Contrario al estatismo apocalíptico y a los oráculos
de un destino inexorable, la profecía es una anticipación condicional, significada
por el oulai (« si »)
hebreo. Esta busca desviar la trayectoria catastrófica, a conjurar lo peor, a mantener abierto
el abanico de las posibilidades, en pocas palabras, es un llamado estratégico a la acción. Según Daniel, hay profecía en cada
gran aventura humana, amorosa, estética o revolucionaria.
Entre
todas las “herejías” de Daniel Bensaïd, es decir, sus contribuciones a la
renovación del marxismo, la más importante, en mi opinión, es su ruptura
radical con el cientismo, el positivismo y el determinismo que impregnaron
profundamente el marxismo “ortodoxo”, especialmente en toda Francia.
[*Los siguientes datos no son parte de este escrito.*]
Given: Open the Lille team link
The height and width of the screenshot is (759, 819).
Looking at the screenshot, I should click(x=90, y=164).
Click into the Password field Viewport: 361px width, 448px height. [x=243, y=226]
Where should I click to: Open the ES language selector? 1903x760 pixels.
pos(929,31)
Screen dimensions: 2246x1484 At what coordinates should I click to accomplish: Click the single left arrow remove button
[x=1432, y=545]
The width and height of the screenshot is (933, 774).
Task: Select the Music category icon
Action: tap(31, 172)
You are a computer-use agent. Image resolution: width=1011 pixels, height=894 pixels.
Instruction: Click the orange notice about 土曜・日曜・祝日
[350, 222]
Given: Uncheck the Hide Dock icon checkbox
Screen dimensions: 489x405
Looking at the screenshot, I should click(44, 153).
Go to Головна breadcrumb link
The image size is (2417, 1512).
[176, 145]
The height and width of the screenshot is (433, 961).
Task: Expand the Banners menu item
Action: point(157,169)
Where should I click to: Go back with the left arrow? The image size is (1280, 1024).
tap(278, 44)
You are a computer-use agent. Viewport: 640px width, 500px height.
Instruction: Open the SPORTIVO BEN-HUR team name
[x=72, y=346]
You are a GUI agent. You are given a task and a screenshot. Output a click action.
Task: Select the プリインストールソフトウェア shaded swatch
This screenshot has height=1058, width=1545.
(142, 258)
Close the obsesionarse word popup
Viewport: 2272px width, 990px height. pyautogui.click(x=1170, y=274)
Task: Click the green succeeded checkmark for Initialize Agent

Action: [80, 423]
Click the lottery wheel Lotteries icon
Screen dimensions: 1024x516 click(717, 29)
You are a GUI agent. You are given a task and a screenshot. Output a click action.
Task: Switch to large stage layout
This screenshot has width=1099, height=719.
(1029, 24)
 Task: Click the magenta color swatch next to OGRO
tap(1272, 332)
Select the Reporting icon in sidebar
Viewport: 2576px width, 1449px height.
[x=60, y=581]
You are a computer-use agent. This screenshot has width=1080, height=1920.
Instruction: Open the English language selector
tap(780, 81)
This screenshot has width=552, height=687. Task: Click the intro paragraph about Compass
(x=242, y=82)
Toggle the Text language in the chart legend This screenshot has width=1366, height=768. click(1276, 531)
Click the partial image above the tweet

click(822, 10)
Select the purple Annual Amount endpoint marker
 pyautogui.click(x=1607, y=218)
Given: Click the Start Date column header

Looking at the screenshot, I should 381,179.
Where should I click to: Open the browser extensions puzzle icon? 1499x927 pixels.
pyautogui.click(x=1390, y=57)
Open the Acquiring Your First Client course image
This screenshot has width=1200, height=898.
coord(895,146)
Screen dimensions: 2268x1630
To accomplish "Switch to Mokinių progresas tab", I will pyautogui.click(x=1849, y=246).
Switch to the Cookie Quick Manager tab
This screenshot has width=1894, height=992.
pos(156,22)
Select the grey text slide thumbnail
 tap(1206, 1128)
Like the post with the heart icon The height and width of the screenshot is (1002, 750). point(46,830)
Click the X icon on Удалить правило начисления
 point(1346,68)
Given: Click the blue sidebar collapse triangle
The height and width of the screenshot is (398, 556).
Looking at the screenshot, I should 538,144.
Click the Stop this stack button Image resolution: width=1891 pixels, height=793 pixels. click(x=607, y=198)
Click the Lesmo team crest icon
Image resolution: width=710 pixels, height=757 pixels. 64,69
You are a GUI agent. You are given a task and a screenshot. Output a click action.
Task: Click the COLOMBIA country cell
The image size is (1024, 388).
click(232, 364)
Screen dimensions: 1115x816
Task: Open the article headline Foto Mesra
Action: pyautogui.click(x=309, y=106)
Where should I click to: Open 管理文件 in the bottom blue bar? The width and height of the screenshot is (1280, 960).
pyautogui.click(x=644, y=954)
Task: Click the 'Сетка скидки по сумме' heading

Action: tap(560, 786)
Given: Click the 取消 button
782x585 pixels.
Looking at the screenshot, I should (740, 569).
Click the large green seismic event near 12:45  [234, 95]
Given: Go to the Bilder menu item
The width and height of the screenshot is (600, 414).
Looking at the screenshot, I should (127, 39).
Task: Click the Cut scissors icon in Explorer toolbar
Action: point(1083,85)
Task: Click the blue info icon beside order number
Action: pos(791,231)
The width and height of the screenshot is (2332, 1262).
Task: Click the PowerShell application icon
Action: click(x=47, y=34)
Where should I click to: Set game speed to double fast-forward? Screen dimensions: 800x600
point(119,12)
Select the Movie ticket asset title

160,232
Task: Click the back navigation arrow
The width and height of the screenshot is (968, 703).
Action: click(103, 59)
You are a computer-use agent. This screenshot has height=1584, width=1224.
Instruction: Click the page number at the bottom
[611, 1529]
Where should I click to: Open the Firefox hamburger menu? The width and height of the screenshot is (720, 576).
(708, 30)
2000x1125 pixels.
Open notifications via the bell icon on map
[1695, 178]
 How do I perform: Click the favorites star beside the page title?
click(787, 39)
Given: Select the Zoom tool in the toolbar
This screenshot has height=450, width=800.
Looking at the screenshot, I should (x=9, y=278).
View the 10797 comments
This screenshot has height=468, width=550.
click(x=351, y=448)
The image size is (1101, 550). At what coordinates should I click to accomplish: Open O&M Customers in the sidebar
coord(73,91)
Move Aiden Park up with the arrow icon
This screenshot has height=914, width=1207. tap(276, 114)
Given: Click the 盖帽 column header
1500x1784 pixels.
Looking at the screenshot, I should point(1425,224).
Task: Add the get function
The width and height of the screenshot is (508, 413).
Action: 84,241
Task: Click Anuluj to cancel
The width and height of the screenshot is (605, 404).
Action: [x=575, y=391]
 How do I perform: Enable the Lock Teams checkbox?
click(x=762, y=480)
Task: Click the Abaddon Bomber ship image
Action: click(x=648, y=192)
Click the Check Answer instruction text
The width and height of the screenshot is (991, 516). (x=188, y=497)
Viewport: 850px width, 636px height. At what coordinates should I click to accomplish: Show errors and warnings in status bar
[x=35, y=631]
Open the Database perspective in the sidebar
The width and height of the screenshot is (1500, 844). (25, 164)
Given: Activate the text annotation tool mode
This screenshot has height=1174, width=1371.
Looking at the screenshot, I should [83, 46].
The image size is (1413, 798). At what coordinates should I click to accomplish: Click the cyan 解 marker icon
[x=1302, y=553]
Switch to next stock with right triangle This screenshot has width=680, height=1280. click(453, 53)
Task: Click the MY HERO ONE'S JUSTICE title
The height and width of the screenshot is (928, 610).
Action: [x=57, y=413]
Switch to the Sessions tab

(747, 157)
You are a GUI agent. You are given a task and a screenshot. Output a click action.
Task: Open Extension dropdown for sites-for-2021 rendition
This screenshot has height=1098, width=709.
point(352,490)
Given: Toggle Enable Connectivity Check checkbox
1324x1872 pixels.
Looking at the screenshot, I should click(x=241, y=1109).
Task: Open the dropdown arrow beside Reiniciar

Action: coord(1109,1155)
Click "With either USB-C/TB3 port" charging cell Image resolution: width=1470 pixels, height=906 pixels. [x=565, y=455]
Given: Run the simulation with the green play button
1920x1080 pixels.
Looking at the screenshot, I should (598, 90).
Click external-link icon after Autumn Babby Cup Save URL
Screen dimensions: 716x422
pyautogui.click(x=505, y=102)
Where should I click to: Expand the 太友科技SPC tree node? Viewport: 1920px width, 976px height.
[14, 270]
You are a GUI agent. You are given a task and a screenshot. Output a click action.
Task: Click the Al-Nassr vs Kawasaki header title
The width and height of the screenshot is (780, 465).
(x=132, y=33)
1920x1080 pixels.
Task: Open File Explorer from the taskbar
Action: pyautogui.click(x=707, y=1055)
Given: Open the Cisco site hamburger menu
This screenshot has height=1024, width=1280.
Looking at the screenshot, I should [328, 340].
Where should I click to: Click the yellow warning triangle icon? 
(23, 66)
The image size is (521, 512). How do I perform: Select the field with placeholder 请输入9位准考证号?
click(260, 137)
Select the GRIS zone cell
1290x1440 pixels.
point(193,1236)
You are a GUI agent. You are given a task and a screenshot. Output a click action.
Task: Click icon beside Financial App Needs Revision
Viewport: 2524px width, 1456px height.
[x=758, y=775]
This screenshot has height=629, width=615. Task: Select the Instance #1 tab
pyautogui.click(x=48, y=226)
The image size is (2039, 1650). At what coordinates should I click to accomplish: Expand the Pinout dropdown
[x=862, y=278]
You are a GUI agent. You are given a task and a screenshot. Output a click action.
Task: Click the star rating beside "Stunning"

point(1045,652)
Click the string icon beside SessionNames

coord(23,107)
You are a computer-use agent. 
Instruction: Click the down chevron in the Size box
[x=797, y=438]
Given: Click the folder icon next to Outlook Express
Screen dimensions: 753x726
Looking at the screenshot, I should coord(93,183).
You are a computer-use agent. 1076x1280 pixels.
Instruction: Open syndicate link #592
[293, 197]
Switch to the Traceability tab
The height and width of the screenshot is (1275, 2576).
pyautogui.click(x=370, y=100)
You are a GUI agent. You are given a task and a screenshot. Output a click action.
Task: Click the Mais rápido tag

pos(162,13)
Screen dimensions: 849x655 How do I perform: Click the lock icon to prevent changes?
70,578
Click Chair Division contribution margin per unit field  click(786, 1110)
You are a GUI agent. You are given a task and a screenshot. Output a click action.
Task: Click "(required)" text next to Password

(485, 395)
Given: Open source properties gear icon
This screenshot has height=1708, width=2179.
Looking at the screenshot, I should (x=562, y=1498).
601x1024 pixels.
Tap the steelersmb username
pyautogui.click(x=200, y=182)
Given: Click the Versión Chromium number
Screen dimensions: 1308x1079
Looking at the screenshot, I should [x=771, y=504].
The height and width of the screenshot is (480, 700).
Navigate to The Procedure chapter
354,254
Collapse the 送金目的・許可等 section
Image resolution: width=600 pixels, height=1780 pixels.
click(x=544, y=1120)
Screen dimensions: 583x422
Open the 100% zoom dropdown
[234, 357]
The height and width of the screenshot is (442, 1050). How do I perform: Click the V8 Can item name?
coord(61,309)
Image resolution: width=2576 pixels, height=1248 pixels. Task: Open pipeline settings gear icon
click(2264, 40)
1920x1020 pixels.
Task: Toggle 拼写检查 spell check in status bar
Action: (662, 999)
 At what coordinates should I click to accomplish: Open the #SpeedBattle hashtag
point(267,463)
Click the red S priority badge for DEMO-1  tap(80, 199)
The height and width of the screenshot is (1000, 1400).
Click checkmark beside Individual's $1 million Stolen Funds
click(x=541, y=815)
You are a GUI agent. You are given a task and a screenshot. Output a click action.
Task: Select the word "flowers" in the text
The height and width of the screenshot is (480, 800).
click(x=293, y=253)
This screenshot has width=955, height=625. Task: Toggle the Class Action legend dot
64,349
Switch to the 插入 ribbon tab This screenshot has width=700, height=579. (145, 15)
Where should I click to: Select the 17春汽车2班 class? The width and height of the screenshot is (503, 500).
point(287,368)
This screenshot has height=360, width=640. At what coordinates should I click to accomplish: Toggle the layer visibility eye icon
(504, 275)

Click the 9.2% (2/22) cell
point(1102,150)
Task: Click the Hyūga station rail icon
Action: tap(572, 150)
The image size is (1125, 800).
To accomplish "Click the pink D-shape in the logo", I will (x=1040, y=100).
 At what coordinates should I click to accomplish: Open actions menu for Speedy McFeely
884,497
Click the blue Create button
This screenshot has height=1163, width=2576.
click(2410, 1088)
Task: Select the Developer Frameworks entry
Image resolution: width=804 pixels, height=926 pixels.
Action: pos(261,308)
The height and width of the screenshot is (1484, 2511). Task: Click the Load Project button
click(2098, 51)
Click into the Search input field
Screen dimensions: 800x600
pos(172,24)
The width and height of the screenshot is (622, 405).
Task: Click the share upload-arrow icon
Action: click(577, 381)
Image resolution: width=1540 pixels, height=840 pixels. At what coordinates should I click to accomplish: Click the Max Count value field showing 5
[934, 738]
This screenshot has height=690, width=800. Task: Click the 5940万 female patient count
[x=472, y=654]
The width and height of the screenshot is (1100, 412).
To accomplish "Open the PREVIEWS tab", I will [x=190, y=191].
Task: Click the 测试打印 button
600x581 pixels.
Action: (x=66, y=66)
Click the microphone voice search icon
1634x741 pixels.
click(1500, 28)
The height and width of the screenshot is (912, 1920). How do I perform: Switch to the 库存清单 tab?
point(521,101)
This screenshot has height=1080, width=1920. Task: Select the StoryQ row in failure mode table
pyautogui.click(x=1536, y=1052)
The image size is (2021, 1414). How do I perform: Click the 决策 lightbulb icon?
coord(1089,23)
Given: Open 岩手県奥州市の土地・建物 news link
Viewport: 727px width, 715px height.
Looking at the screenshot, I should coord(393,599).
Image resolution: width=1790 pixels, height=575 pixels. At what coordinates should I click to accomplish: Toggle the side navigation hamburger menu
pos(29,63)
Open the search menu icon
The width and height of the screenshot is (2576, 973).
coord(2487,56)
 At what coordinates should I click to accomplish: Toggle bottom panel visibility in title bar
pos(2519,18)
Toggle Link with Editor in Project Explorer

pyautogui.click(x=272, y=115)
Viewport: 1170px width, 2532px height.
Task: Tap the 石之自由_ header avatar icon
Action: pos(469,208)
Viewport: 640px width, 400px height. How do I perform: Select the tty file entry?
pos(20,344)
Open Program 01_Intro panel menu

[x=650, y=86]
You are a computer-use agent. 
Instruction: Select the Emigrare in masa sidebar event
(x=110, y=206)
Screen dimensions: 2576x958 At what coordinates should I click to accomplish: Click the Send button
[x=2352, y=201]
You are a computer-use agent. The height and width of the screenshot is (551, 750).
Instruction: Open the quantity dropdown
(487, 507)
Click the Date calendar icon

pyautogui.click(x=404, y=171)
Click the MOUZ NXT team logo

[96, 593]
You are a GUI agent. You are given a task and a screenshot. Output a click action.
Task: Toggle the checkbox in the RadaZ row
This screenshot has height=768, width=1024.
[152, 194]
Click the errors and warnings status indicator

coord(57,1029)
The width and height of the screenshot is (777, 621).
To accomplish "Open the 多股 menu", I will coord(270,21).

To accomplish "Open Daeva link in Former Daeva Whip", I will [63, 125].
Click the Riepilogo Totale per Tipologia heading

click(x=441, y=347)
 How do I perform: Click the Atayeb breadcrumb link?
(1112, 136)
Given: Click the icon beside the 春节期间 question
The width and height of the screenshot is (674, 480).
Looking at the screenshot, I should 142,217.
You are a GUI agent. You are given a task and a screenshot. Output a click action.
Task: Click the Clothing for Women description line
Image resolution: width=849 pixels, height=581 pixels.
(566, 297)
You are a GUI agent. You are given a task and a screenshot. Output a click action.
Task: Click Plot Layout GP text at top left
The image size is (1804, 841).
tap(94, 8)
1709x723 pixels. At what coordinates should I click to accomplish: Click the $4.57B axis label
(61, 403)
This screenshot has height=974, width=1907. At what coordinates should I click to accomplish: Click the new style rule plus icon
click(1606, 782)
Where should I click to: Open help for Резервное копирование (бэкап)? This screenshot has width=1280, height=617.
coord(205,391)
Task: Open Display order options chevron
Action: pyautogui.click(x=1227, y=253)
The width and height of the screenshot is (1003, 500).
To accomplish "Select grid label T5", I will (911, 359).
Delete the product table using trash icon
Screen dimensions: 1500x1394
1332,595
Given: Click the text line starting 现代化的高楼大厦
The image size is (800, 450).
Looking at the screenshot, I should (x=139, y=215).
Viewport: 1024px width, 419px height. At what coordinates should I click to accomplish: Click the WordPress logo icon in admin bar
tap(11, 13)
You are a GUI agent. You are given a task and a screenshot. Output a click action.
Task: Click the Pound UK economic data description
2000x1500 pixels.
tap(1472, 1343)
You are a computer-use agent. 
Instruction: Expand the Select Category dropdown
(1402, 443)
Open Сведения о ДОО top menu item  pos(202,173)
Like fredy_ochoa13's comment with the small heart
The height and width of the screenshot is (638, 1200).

Uno de sus últimos escritos fue
una larga introducción a los escritos de Marx sobre la Comuna - una brillante y enérgica defensa e
ilustración de lo político como pensamiento estratégico revolucionario. La Doxa oficial pretende que no hay
pensamiento político en Marx, dado que su teoría se resume al determinismo
político. Ahora bien, la lectura de sus escritos políticos, especialmente la
secuencia de las Luchas de clase en
Francia, el 18 de Brumario de Luis Bonaparte y La guerra civil en Francia 1871
muestra por el contrario, una lectura estratégica de los eventos que toman en
cuenta la temporalidad de su propia política, a las antípodas del tiempo mecánico
del reloj y del calendario. El tiempo de las revoluciones -no lineal y
abreviado, en el cual se superponen las tareas del pasado, del presente y del
futuro - está abierto a la contingencia.
La
interpretación de Marx por Daniel sin
duda está influenciada por Walter Benjamin y por las polémicas
anti-positivistas de Blanqui, dos pensadores revolucionarios a los cuales rinde
un gran homenaje.Auguste Blanqui es una referencia importante en este enfoque crítico.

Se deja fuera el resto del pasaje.